Constrained effective potential in hot QCD

TL;DR

This paper analyzes the constrained effective potential in hot QCD, highlighting the role of non-linear terms and gauge dependence, and calculates two-loop contributions for SU(N) gauge theories with and without quarks.

Contribution

It provides a detailed analysis of the gauge dependence and non-linear effects in the constrained effective potential in hot QCD, including explicit two-loop calculations.

Findings

Absolute minima at center group values of the Polyakov loop

Gauge dependence cancels through BRST identities

Two-loop contributions evaluated for SU(N) with and without quarks

Abstract

Constrained effective potentials in hot gauge theory give the probability that a configuration p of the order parameter (Polyakov loop) occurs.
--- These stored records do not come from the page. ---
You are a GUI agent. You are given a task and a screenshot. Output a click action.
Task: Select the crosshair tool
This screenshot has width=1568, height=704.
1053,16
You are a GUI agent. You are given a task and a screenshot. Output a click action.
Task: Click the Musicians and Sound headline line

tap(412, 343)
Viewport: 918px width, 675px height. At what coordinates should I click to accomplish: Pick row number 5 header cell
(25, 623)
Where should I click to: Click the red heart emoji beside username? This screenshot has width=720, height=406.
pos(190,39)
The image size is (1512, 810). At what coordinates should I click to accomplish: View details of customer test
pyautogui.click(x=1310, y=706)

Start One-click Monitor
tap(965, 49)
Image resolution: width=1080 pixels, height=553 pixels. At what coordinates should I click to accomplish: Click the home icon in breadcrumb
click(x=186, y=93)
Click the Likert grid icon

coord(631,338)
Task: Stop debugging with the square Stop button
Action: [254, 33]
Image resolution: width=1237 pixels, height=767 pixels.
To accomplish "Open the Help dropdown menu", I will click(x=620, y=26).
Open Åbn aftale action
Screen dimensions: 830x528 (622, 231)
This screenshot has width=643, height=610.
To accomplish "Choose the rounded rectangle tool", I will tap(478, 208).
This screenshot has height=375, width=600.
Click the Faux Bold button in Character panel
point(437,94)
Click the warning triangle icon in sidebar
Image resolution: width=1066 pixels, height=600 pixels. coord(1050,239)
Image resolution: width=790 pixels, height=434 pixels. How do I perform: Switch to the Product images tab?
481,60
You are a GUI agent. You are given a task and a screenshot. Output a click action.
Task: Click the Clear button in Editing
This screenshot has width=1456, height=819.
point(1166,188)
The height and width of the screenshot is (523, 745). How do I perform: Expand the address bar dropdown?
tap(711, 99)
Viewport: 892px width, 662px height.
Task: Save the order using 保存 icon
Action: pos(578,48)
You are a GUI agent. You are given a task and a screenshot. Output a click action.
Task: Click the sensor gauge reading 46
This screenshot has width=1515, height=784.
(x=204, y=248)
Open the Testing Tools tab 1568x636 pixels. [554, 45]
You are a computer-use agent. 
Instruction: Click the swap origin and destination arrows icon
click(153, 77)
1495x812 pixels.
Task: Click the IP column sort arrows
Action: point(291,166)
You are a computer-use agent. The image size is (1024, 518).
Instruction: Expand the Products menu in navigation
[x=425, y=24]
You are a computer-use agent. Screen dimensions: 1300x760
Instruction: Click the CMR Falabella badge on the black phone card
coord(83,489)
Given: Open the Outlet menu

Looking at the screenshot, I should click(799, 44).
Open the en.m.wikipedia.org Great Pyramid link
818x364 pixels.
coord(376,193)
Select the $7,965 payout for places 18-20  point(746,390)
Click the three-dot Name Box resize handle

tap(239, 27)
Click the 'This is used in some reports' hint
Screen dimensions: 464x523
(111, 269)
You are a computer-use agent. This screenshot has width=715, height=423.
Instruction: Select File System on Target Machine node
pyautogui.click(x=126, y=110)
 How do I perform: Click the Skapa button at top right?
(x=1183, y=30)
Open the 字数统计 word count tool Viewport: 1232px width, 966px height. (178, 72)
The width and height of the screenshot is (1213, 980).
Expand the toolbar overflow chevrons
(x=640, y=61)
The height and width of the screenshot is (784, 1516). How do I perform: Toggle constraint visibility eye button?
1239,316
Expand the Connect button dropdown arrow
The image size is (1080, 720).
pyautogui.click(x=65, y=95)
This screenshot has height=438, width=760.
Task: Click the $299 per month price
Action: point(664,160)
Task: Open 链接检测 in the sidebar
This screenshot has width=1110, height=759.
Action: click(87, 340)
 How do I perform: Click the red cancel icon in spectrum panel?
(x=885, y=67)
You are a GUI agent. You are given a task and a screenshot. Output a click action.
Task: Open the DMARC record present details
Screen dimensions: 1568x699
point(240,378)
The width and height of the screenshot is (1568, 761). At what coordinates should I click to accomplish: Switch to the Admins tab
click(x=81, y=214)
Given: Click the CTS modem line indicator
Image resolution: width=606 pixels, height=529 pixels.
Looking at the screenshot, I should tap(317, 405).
They are important in the analysis of surface effects and bubble formation in the plasma. The vector potential appears non-linearly in the loop; in weak coupling the linear term gives rise to the traditional free energy graphs. But the non-linear terms generate insertions of the constrained modes into the free energy graphs, through renormalisations of the Polyakov loop. These insertions are gauge dependent and are necessary to cancel the gauge dependence of the free energy graphs. The latter is shown, through the BRST identities, to have again the form of constrained mode insertions. It also follows, that absolute minima of the potential are at the centergroup values of the loop. We evaluate the two-loop contributions for SU(N) gauge theories, with and without quarks, for the full domain of the N-1 variables.